[[ DATA open ]]

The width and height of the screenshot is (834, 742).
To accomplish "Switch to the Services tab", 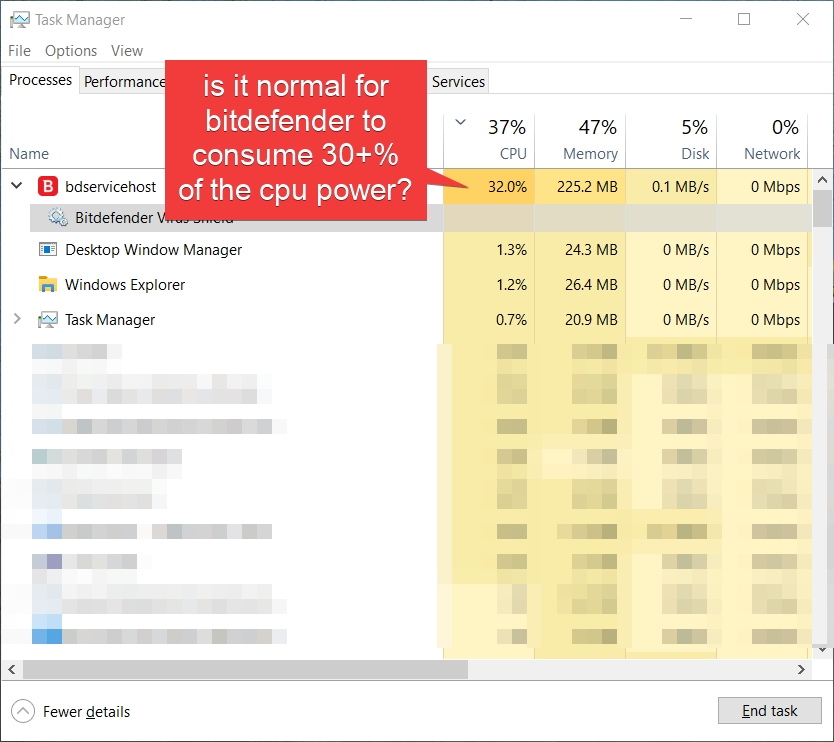I will [x=458, y=82].
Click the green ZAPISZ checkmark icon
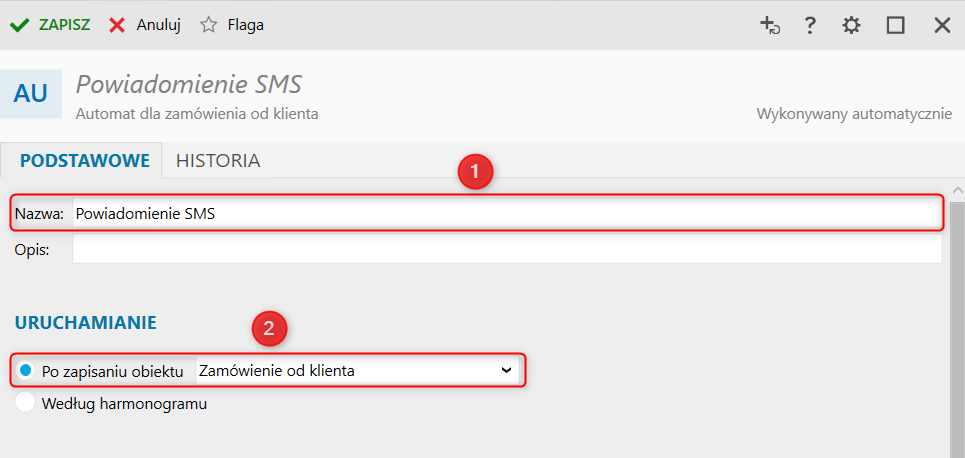Viewport: 965px width, 458px height. point(20,25)
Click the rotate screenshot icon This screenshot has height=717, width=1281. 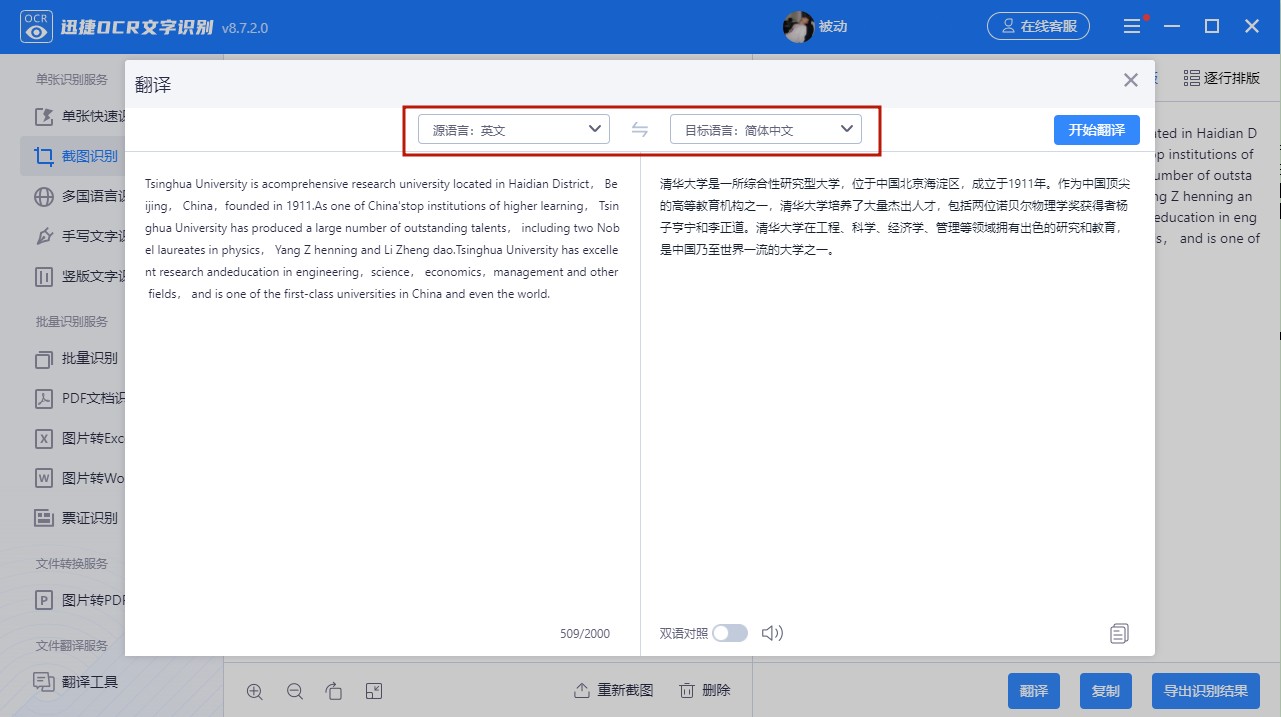pos(333,690)
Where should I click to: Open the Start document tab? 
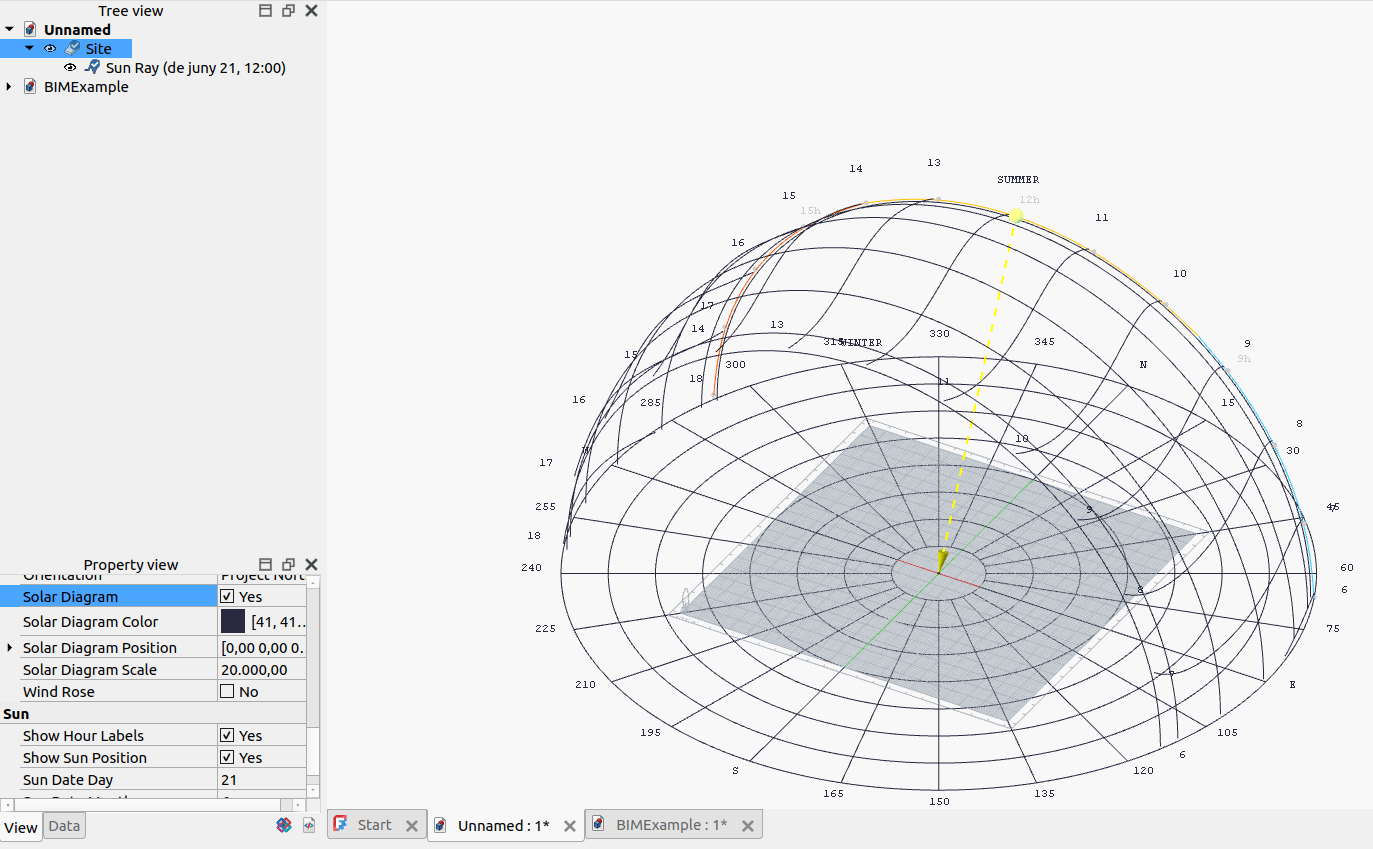(374, 825)
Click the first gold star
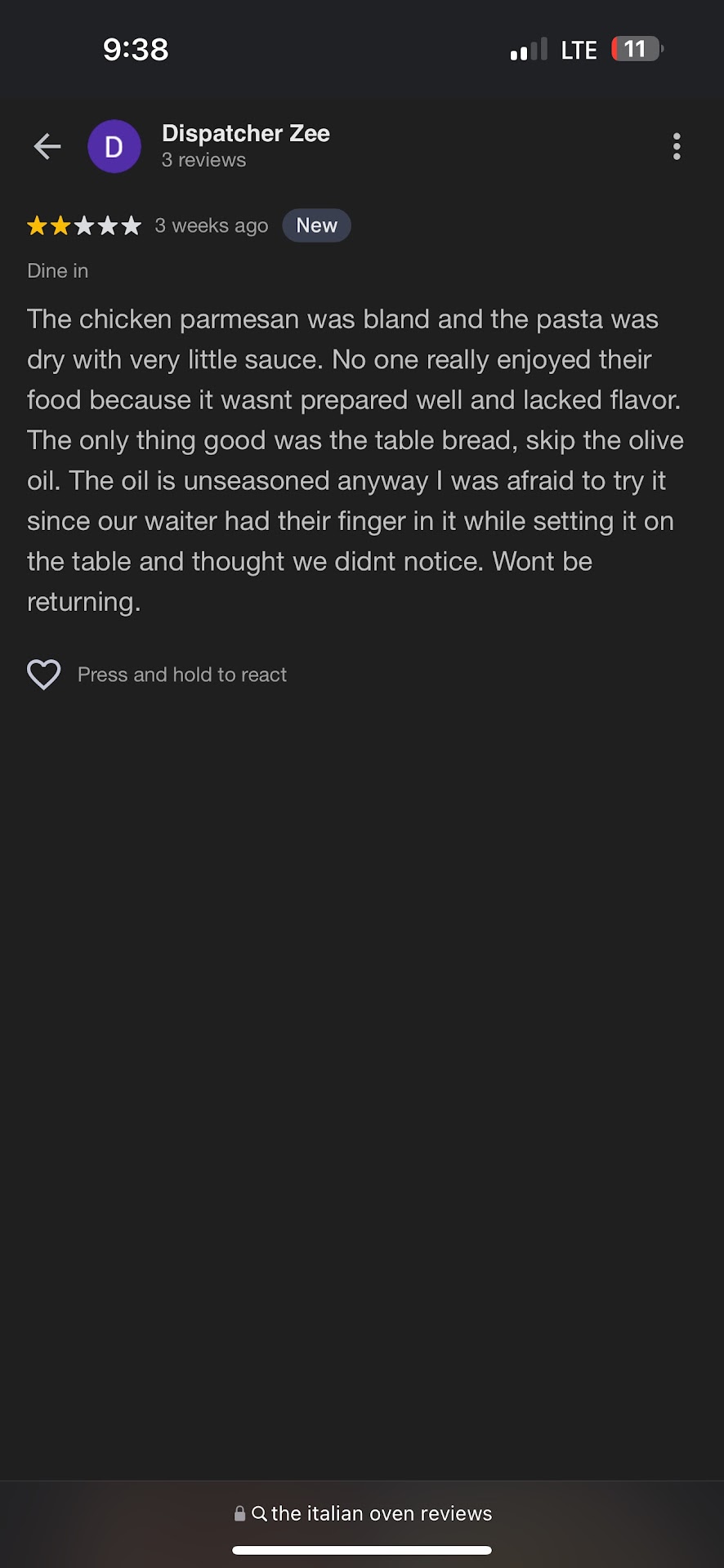Screen dimensions: 724x1568 coord(37,225)
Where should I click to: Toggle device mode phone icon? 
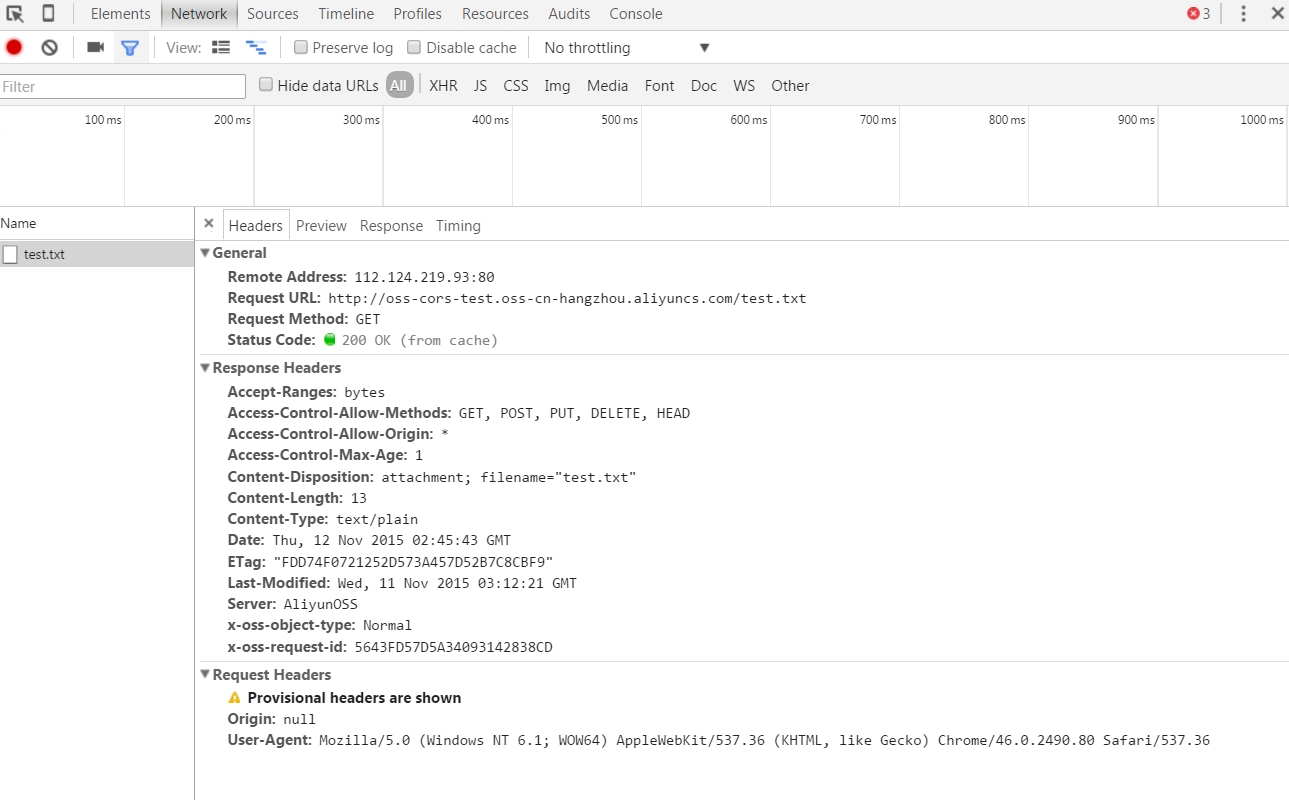tap(48, 14)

[[ DATA closed ]]

▶ ACTIVITY: Please transcribe the lines from the one containing "Where should I click to: Open" to the last line of the listing, both included, exactly and with nothing added, leaving every picture out.

▶ EXERCISE RESPONSE:
Where should I click to: Open the Start document tab? 
(374, 825)
Click the first gold star
Screen dimensions: 724x1568 coord(37,225)
Where should I click to: Toggle device mode phone icon? 
tap(48, 14)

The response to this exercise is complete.